Und nicht nur dies, es ist auch mit den Mitteln der Vernunft gut begründbar,
dass ein erstes absolutes und personales Prinzip allem Sein zugrunde liegen
muss. Die philosophischen Argumente dafür sind vielfältig und plausibel. Der neue
Atheismus ist daher bemüht, dieses starke Argument für den Theismus zu
entkräften, indem er eine naturalistische Antwort versucht auf die jedem
Denkenden sich aufdrängende Frage „Pourquoi il y a plus tôt quelque chose que
rien?“ -Warum ist überhaupt etwas und nicht vielmehr nichts? – in der Formulierung
von Leibniz. Der Physiker Lawrence Krauss hat in seinem Buch „Ein Universum aus
Nichts – und warum trotzdem etwas ist“ versucht, diese eminent philosophische
Frage mit den Methoden seiner Fachwissenschaft zu beantworten.
Dies sei zwar eine
Frage, die er „lieber als erledigt ansehen würde“, müsse jedoch anerkennen,
dass sie sich weiterhin stellt. Krauss will daher mit den Mitteln der Physik zeigen,
dass ein „Universum aus Nichts“ spontan entstehen kann. Dabei sagt uns sogar
die Alltagserfahrung „Von nichts kommt nichts“, doch Krauss meint, diese
Aufgabe lösen zu können. Aber schauen wir näher zu und sehen uns den Text und
seinen Argumentationsgang vorurteilslos an. Vorausgeschickt sei zunächst die
philosophische Definition des Nichts: Es ist Abwesenheit allen Seins. Etwas,
von dem ich sagen kann, dass es ist und Eigenschaften hat, ist keinesfalls
nichts. „Nichts (nihilum) ist nicht etwas Eigens neben dem Sein, sondern
lediglich dessen Fehlen und Ausfall: deshalb wird auch sein Begriff durch die
Verneinung des Seins gebildet“ (Brugger). Der Gegensatz von Sein und Nichtsein
ist im grundlegenden „Satz vom Widerspruch“ als zentrales Prinzip der Logik
formuliert. Schon im Vorwort möchte Krauss diesen allgemeingültigen Begriff des
Nichts abwehren, denn er sei leer, quasi eine unsinnige Erfindung der
Philosophen und Theologen, die dafür keinerlei empirische Evidenz aufweisen
könnten.

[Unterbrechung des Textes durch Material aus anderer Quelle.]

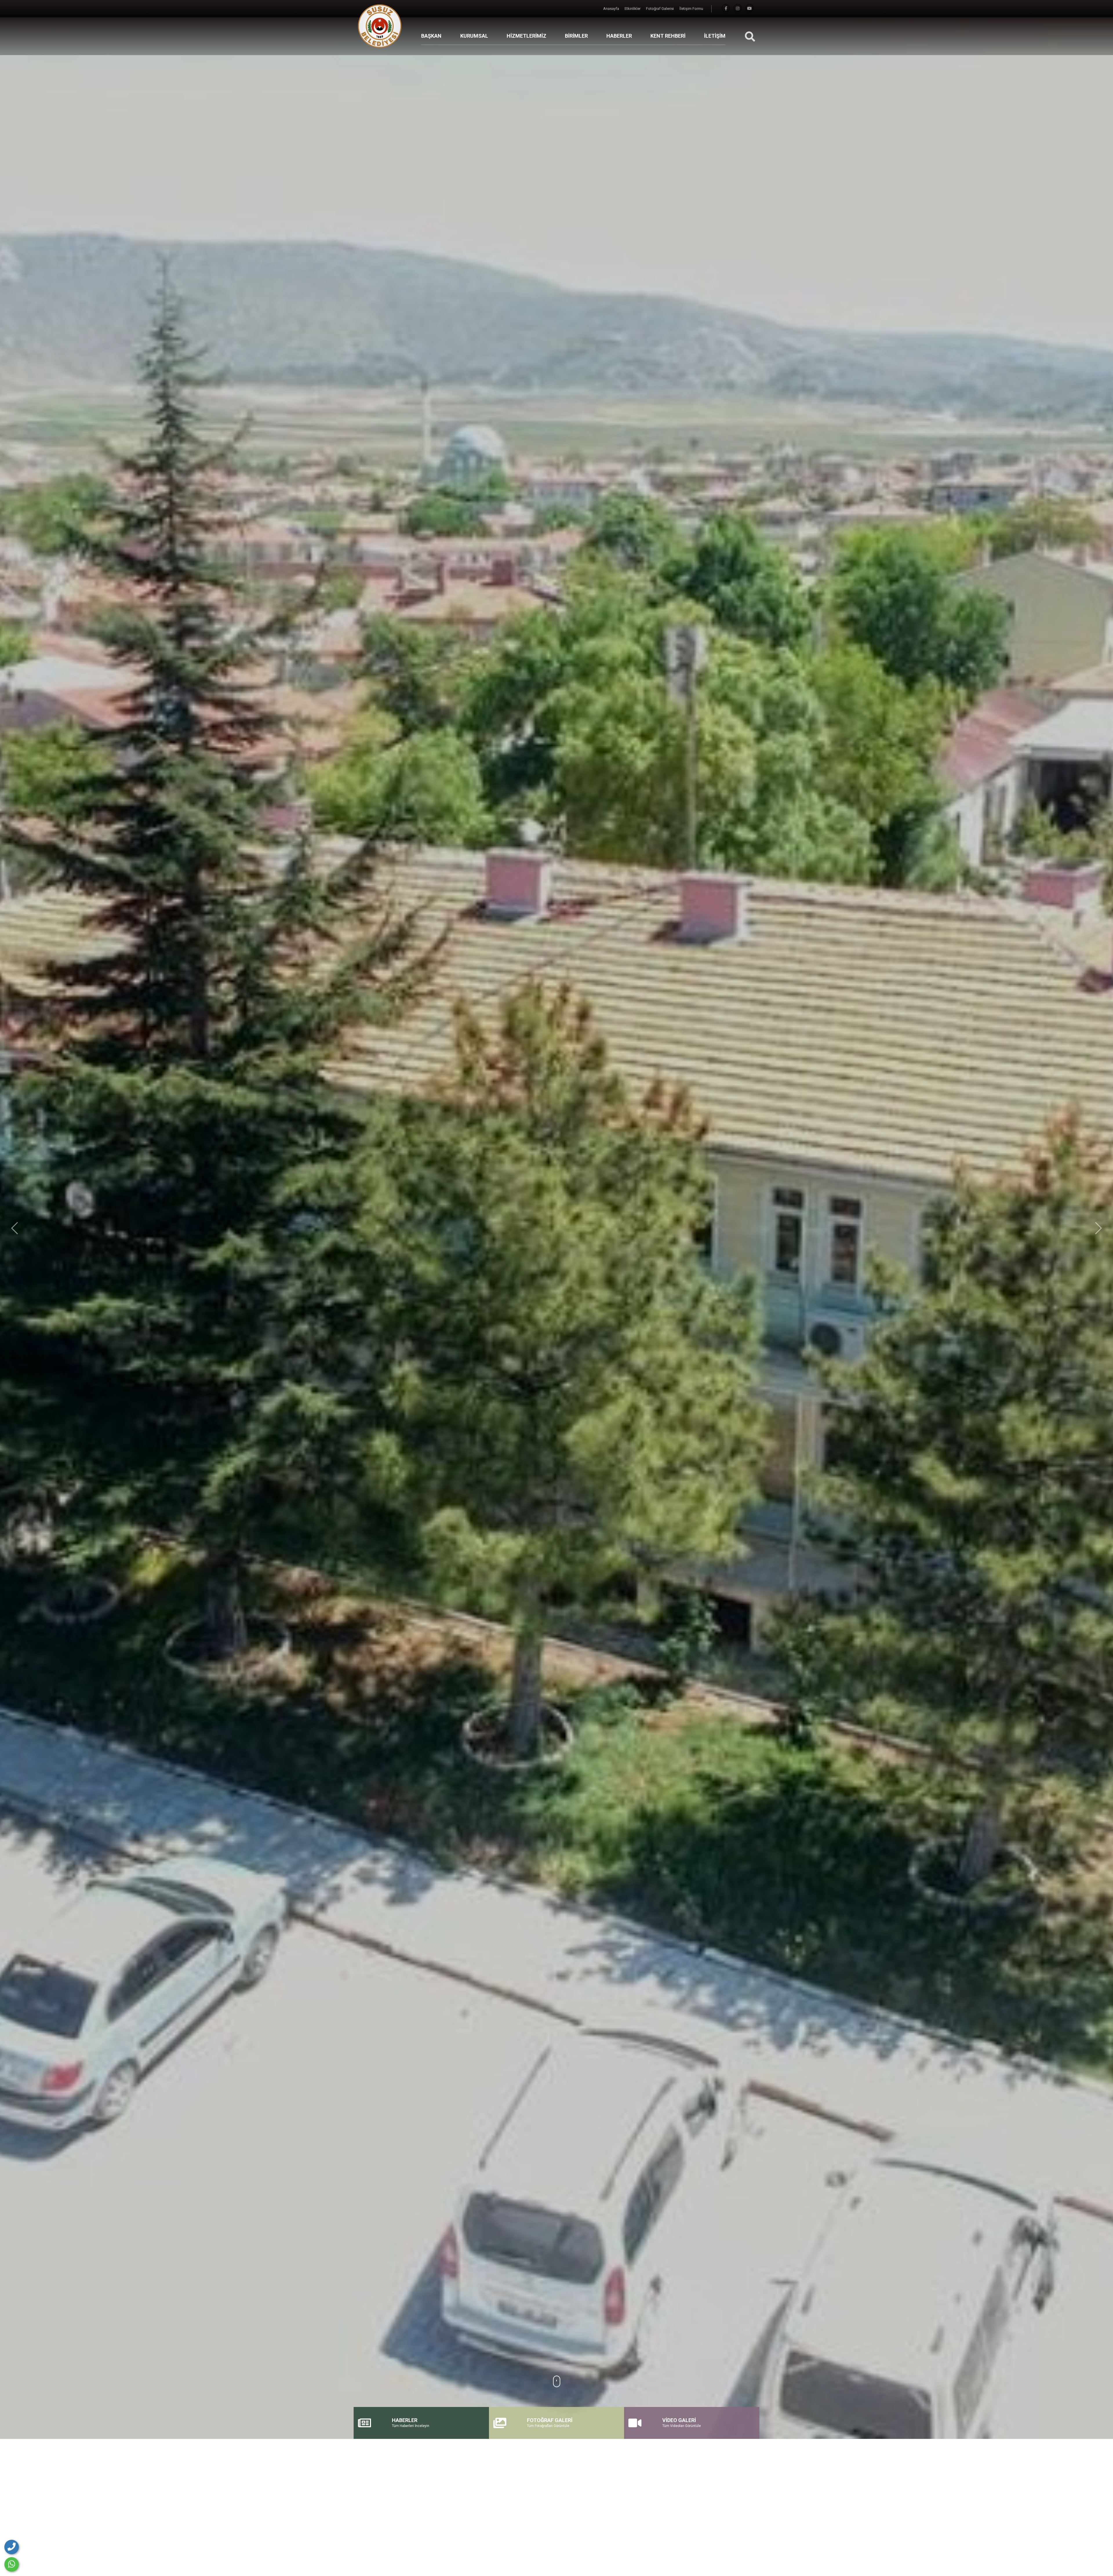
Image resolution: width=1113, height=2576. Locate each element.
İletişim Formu (691, 8)
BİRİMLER (576, 36)
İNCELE (553, 987)
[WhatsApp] (11, 2564)
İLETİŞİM (714, 36)
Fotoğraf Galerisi (660, 8)
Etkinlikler (633, 8)
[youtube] (749, 8)
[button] (14, 1228)
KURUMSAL (474, 36)
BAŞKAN (431, 36)
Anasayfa (611, 8)
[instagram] (738, 8)
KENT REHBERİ (667, 36)
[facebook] (726, 8)
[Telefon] (11, 2547)
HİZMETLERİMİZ (526, 36)
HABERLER (619, 36)
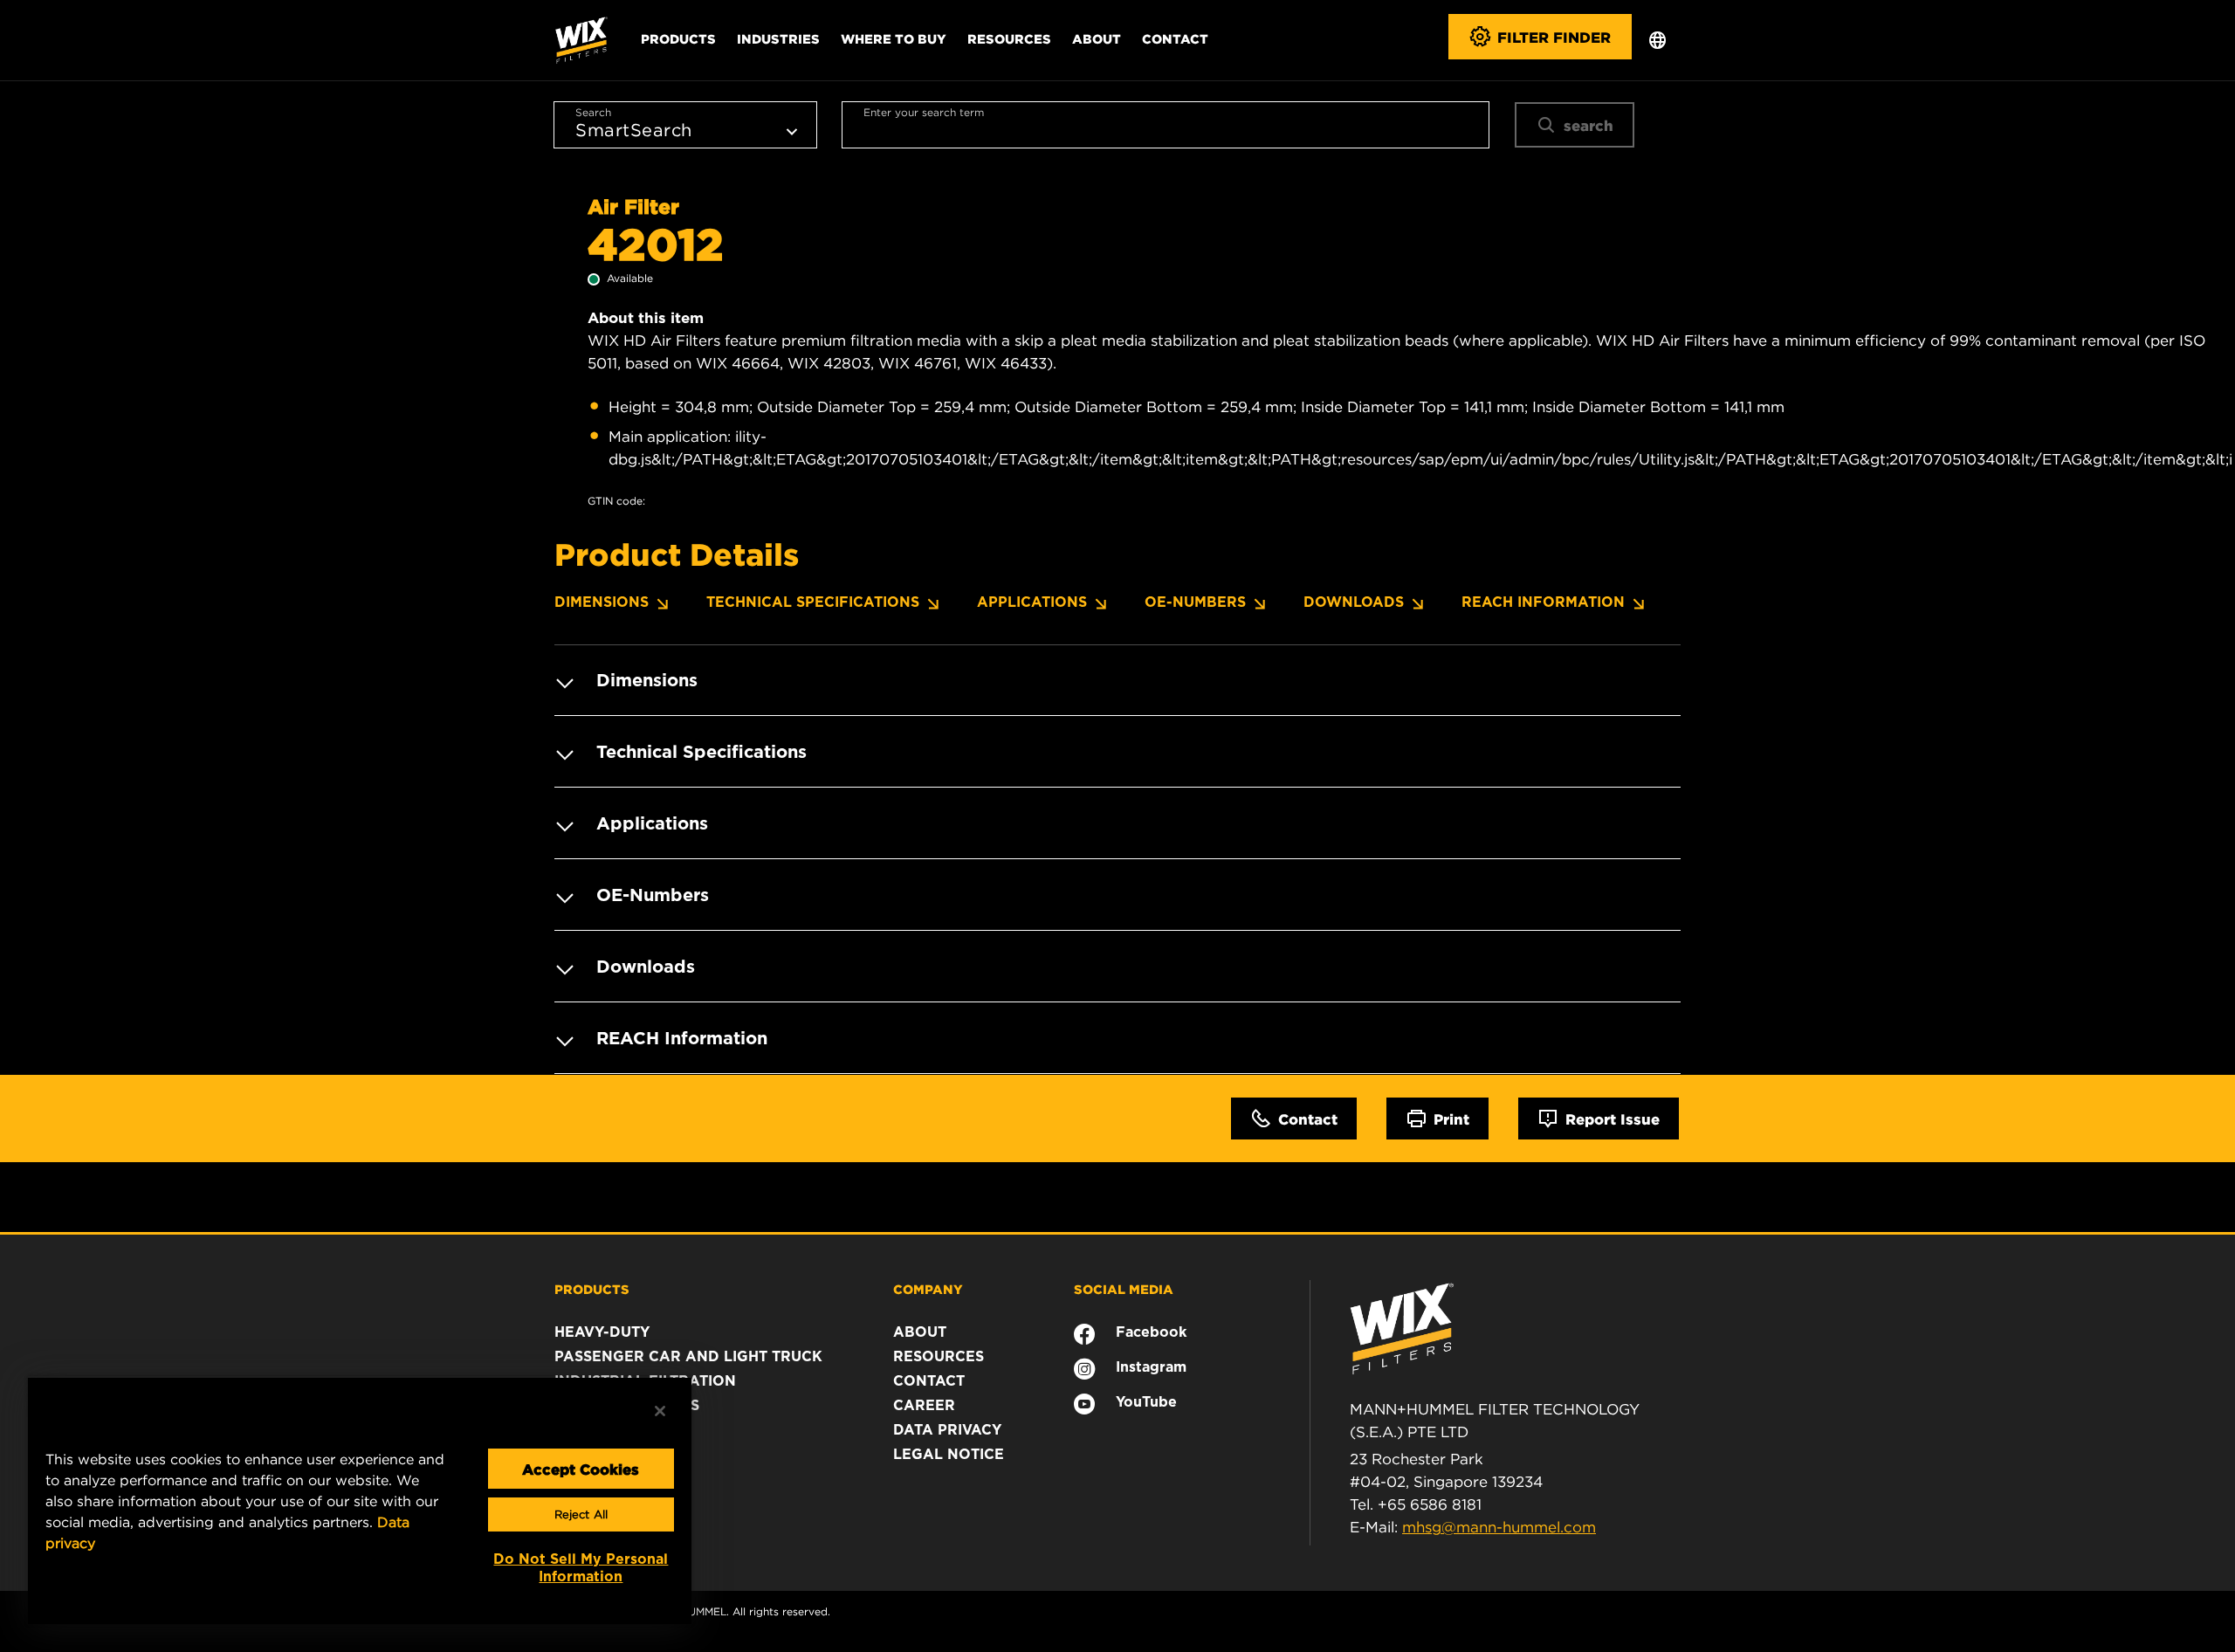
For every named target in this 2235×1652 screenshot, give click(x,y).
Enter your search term (923, 112)
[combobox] (1165, 125)
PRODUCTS (591, 1289)
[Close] (660, 1411)
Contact (1175, 38)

Hier spricht der in seinen Methoden gefangene Naturwissenschaftler,
der vergisst, dass er selber nicht anders kann als die Logik vorauszusetzen,
wenn er sein Handwerk ausübt oder auch nur den einfachsten Gedanken fasst. Franz
von Kutschera bringt es auf den Punkt: „Empirisch ist immer richtig, was
logisch und mathematisch richtig ist, und empirisch ist immer falsch, was
logisch und mathematisch falsch ist. Logische Argumente sind von universeller
Zuständigkeit.“
Krauss aber muss hier
den Hebel ansetzen, denn nur so kann er Raum schaffen für seine eigene
Definition des „Nichts“, die den Begriff so zurechtbiegt, dass er ihn
physikalisch überhaupt fassen kann, denn über das Nichts kann die Physik gar nichts
aussagen, ihr Gegenstand sind die Gesetzmäßigkeiten der physischen Welt. Also
erklärt er gegen jede Logik „Das Nichts ist etwas“ und bestimmt zunächst, über
„welche Art von ‚Nichts‘“ er sprechen will. Es ist der leere Raum, den er einfach
für das Nichts setzt, denn „in ihm befindet sich absolut nichts“. Allerdings
gesteht er zu, dass er damit den Raum und die „Gesetze der Physik“ als existierend
voraussetzen muss. „Nichts“ setzt er hier daher noch einschränkend in Anführungszeichen.
Im Laufe der weiteren Argumentation lässt er sie immer wieder stillschweigend
weg. Wenige Zeilen später wird dann auch klar, dass er gar nicht von einen
„absolut leeren“ Raum spricht, sondern von einem leeren Raum „mit einer Energie
ungleich null“, also vom Vakuum.
Wir haben somit etwas
eminent Existierendes vor uns: den energiegeladenen Raum, in dem die Gesetze der
Physik gelten. Krauss zeigt nun, wie nach den heutigen
kosmologisch-physikalischen Theorien bei der Expansion (kosmologischen Inflation)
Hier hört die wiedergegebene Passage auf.